Stated goal:
Format the lines of the material as a Markdown table with a Row column numbering each line and a Line column holding its text, leaving out blank lines. Begin at the line that has "Image resolution: width=1298" and stop at the end of the material.

Word and element location data:
▶
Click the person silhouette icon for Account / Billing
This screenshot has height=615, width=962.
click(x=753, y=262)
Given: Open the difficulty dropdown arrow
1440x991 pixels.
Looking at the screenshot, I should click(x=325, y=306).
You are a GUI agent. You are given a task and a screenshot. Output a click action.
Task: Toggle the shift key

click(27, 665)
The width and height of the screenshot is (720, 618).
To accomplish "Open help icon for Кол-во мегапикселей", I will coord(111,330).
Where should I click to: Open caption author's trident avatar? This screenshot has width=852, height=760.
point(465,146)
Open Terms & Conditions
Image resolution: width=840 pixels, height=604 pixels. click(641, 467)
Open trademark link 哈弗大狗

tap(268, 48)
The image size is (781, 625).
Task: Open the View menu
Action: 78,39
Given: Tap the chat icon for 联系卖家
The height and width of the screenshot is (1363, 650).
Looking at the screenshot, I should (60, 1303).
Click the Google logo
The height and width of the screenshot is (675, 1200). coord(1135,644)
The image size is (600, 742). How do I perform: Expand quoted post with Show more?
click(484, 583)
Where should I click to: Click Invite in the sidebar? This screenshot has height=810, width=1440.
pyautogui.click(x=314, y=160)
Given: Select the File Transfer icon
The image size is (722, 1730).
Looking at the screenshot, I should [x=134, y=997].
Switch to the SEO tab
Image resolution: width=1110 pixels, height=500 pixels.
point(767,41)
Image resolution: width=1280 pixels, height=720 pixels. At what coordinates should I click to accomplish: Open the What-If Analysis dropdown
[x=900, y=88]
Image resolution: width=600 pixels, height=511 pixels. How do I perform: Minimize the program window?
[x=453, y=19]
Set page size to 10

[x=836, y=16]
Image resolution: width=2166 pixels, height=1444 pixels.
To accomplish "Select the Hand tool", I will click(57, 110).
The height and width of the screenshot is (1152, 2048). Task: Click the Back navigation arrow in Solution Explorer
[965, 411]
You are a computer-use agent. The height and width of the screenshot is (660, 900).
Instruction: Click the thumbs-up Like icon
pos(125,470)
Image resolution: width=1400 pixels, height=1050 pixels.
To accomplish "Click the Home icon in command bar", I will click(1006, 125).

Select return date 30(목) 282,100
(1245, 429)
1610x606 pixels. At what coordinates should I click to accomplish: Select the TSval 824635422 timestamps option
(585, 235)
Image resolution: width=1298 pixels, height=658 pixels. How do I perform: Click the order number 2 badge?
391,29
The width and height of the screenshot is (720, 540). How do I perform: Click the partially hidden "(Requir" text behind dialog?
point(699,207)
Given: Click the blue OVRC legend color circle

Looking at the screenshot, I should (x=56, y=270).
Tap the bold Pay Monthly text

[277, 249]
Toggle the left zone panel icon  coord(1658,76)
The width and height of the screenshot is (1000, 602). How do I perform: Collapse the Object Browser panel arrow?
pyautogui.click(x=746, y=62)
◀
Solution for this problem:
| Row | Line |
|---|---|
| 1 | Image resolution: width=1298 pixels, height=658 pixels. How do I perform: Click the order number 2 badge? |
| 2 | 391,29 |
| 3 | The width and height of the screenshot is (720, 540). How do I perform: Click the partially hidden "(Requir" text behind dialog? |
| 4 | point(699,207) |
| 5 | Given: Click the blue OVRC legend color circle |
| 6 | Looking at the screenshot, I should (x=56, y=270). |
| 7 | Tap the bold Pay Monthly text |
| 8 | [277, 249] |
| 9 | Toggle the left zone panel icon  coord(1658,76) |
| 10 | The width and height of the screenshot is (1000, 602). How do I perform: Collapse the Object Browser panel arrow? |
| 11 | pyautogui.click(x=746, y=62) |